DATA ENTRIES:

------------------------------

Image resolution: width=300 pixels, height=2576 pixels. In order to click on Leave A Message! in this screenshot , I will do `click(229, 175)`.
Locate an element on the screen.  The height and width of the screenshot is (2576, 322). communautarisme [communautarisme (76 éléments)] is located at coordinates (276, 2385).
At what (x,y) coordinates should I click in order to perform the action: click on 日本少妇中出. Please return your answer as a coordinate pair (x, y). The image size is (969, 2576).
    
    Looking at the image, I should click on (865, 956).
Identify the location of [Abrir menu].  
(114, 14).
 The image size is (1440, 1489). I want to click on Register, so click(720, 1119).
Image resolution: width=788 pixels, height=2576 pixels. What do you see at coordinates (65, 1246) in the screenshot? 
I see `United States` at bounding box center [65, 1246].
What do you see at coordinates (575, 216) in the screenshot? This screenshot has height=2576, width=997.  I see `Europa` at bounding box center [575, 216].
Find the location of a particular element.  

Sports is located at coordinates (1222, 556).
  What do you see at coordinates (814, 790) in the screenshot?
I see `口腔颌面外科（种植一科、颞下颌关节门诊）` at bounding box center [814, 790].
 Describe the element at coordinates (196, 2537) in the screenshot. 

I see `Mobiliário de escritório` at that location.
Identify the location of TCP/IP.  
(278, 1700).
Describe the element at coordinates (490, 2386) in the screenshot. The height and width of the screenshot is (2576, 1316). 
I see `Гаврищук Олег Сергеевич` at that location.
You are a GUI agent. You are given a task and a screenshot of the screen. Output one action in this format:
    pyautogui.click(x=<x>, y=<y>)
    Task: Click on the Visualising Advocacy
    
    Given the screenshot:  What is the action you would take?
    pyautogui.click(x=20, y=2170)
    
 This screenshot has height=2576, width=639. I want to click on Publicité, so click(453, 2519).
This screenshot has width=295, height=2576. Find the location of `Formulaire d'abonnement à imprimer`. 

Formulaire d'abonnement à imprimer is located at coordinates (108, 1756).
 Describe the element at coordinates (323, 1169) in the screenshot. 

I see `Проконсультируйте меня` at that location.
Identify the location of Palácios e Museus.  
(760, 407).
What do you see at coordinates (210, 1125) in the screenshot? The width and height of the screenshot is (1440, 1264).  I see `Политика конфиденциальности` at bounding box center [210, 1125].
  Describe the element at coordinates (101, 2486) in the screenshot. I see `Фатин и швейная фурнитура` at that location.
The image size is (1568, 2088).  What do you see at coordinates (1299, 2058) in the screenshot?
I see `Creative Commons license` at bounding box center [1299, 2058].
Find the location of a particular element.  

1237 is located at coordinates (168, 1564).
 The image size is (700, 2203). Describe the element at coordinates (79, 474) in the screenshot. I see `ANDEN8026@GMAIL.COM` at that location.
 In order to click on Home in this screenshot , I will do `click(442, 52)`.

------------------------------

WHAT YOU HAVE TO DO:
Could you set down everything from the start of the listing above down to the line containing "(760, 407).", both ends included, character for character?

TASK OUTPUT:
Image resolution: width=300 pixels, height=2576 pixels. In order to click on Leave A Message! in this screenshot , I will do `click(229, 175)`.
Locate an element on the screen.  The height and width of the screenshot is (2576, 322). communautarisme [communautarisme (76 éléments)] is located at coordinates (276, 2385).
At what (x,y) coordinates should I click in order to perform the action: click on 日本少妇中出. Please return your answer as a coordinate pair (x, y). The image size is (969, 2576).
    
    Looking at the image, I should click on (865, 956).
Identify the location of [Abrir menu].  
(114, 14).
 The image size is (1440, 1489). I want to click on Register, so click(720, 1119).
Image resolution: width=788 pixels, height=2576 pixels. What do you see at coordinates (65, 1246) in the screenshot? 
I see `United States` at bounding box center [65, 1246].
What do you see at coordinates (575, 216) in the screenshot? This screenshot has height=2576, width=997.  I see `Europa` at bounding box center [575, 216].
Find the location of a particular element.  

Sports is located at coordinates (1222, 556).
  What do you see at coordinates (814, 790) in the screenshot?
I see `口腔颌面外科（种植一科、颞下颌关节门诊）` at bounding box center [814, 790].
 Describe the element at coordinates (196, 2537) in the screenshot. 

I see `Mobiliário de escritório` at that location.
Identify the location of TCP/IP.  
(278, 1700).
Describe the element at coordinates (490, 2386) in the screenshot. The height and width of the screenshot is (2576, 1316). 
I see `Гаврищук Олег Сергеевич` at that location.
You are a GUI agent. You are given a task and a screenshot of the screen. Output one action in this format:
    pyautogui.click(x=<x>, y=<y>)
    Task: Click on the Visualising Advocacy
    
    Given the screenshot:  What is the action you would take?
    pyautogui.click(x=20, y=2170)
    
 This screenshot has height=2576, width=639. I want to click on Publicité, so click(453, 2519).
This screenshot has width=295, height=2576. Find the location of `Formulaire d'abonnement à imprimer`. 

Formulaire d'abonnement à imprimer is located at coordinates (108, 1756).
 Describe the element at coordinates (323, 1169) in the screenshot. 

I see `Проконсультируйте меня` at that location.
Identify the location of Palácios e Museus.  
(760, 407).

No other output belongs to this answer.